### [Your instructions]
Report only how many lines in the material contain "Uncheck".

### [The data]
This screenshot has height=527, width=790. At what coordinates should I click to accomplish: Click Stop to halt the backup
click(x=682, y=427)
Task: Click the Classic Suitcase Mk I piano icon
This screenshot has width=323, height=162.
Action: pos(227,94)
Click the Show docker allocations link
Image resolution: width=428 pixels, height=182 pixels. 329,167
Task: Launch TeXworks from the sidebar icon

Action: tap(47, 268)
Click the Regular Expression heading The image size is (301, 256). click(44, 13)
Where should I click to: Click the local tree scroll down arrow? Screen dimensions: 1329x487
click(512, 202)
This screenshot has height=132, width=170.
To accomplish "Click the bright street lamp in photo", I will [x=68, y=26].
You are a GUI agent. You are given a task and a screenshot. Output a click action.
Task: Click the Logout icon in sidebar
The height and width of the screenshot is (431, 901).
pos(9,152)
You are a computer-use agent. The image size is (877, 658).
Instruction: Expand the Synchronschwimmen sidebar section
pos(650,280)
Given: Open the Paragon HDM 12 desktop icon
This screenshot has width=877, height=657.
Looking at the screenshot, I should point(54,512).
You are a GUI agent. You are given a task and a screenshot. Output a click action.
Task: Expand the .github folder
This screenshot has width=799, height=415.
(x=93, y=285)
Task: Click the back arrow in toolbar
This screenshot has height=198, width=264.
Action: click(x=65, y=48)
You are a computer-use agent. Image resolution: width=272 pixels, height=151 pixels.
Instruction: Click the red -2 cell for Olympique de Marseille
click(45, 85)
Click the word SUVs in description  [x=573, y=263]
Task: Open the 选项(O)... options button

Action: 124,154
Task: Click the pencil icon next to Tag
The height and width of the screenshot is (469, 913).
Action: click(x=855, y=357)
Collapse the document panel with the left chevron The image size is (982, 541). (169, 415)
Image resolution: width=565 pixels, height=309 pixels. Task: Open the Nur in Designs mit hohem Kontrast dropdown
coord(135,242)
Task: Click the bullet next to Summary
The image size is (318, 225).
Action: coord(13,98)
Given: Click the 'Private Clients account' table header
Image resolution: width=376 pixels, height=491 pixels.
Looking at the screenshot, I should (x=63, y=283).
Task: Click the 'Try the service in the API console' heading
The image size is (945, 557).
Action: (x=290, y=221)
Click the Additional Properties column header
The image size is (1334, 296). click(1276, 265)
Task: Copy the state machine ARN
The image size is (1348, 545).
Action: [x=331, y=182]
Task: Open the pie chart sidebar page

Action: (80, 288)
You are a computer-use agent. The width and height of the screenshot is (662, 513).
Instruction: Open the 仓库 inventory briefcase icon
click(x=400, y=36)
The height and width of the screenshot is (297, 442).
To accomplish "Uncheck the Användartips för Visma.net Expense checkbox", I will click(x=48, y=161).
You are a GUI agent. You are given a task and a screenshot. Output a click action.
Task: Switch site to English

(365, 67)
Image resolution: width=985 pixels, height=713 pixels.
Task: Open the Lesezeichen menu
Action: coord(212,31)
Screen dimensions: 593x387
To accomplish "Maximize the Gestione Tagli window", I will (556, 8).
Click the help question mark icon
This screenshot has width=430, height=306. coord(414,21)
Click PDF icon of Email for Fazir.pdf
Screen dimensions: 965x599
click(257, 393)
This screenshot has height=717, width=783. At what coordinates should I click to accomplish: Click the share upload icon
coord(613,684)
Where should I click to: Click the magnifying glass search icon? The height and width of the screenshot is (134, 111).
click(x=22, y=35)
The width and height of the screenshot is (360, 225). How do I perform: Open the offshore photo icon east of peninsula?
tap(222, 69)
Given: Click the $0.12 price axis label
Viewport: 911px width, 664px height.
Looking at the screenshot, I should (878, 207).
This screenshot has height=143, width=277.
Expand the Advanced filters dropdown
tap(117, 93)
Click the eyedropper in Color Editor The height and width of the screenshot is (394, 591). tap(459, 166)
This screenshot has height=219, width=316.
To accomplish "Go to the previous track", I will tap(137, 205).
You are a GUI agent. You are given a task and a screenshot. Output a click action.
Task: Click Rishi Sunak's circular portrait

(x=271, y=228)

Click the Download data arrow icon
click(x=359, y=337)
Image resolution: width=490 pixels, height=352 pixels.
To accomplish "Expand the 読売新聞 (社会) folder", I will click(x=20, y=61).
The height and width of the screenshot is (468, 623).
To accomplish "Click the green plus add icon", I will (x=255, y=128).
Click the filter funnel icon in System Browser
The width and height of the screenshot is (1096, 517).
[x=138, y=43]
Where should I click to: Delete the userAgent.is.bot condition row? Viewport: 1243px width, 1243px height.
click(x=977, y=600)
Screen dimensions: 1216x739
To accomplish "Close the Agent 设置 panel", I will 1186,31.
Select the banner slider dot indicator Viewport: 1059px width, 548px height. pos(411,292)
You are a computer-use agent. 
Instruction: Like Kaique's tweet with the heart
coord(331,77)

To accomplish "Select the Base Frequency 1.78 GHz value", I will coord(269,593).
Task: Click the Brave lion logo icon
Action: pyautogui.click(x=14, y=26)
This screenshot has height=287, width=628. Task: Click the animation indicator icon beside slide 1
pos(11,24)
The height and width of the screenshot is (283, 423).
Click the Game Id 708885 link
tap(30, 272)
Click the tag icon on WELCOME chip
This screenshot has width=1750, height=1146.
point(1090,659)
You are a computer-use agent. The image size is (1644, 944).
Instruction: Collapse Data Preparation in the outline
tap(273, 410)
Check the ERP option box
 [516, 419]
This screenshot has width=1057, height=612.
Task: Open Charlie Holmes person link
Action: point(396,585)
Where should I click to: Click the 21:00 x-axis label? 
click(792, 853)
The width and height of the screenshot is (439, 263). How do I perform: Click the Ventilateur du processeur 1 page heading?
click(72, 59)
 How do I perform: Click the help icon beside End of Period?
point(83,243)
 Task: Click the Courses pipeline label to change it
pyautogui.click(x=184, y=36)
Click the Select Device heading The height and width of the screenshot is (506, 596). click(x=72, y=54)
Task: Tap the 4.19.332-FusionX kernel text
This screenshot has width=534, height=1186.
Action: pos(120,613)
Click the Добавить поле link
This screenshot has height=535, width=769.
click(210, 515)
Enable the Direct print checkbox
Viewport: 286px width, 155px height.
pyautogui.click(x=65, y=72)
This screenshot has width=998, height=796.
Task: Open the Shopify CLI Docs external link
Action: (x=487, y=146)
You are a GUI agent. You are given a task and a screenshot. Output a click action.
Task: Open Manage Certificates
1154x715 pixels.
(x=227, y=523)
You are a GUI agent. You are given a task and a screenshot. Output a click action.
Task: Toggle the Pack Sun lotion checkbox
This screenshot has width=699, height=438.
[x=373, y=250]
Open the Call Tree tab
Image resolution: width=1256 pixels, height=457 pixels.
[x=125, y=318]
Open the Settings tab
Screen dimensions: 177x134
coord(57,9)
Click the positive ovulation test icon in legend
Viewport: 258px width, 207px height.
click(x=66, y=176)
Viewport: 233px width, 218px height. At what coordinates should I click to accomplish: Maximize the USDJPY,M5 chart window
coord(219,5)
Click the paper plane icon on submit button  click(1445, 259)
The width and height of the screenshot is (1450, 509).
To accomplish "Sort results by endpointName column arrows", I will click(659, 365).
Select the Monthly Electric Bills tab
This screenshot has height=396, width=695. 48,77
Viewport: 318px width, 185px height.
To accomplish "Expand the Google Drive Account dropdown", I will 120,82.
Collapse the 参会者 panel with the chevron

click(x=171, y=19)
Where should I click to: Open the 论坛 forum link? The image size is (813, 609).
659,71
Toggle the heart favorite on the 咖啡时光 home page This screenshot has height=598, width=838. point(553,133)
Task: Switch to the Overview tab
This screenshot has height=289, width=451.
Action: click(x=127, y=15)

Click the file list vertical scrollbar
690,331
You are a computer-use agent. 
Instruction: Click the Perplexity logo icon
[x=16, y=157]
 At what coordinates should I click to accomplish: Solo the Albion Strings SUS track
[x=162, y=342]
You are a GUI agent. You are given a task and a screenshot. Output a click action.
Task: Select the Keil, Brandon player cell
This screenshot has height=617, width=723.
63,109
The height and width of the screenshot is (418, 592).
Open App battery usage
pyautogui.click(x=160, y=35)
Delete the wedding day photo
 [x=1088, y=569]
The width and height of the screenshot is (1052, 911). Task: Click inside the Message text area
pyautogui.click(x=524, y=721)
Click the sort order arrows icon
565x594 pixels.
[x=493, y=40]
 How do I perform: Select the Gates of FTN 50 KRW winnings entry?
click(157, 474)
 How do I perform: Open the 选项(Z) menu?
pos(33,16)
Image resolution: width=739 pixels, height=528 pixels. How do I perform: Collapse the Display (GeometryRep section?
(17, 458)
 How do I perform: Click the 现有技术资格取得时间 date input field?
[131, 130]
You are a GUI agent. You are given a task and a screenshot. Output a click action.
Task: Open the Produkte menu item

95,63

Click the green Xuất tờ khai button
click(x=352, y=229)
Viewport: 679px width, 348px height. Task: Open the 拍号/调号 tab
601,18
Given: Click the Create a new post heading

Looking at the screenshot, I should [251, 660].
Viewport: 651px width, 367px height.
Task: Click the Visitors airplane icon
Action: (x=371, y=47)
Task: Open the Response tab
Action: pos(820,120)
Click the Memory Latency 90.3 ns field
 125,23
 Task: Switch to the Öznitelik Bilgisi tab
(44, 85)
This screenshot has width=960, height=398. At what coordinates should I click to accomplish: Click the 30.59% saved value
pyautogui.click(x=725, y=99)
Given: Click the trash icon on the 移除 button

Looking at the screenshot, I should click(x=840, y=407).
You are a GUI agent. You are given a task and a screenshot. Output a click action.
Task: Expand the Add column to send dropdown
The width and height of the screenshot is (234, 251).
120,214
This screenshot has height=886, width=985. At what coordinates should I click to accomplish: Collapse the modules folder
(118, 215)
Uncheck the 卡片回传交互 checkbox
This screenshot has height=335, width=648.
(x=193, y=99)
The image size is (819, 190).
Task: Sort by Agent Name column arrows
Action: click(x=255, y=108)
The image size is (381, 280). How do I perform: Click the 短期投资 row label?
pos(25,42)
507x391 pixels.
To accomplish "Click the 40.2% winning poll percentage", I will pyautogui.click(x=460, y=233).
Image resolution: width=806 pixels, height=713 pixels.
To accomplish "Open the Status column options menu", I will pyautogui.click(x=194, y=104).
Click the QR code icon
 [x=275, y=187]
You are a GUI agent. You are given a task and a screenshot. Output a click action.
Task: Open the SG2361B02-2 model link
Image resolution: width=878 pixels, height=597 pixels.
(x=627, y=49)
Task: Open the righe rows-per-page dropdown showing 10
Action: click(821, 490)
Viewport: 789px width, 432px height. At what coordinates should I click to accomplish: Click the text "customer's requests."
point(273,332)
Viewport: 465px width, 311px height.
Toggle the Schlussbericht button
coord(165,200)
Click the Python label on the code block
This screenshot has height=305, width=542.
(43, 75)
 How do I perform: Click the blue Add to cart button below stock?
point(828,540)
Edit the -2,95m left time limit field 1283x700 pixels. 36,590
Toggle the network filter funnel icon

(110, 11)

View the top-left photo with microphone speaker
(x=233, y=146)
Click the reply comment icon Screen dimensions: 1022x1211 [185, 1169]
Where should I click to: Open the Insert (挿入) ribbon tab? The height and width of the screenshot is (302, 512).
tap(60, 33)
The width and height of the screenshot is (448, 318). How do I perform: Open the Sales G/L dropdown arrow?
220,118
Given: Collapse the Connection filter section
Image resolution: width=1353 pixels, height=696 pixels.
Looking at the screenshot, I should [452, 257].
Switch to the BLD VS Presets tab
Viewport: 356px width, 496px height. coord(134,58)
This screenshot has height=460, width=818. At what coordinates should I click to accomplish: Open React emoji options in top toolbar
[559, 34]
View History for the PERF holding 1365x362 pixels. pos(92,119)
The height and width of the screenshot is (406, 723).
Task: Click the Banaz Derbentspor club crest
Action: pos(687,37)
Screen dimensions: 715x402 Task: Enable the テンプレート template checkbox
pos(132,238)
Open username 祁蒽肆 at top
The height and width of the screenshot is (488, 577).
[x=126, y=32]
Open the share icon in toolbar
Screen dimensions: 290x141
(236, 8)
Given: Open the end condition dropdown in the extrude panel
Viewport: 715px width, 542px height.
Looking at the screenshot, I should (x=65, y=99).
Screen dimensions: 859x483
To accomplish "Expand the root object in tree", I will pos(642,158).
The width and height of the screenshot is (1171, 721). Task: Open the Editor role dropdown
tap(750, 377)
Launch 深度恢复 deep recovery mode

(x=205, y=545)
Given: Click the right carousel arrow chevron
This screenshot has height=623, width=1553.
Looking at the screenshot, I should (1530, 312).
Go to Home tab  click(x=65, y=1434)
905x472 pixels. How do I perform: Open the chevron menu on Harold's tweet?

### [Task answer]
2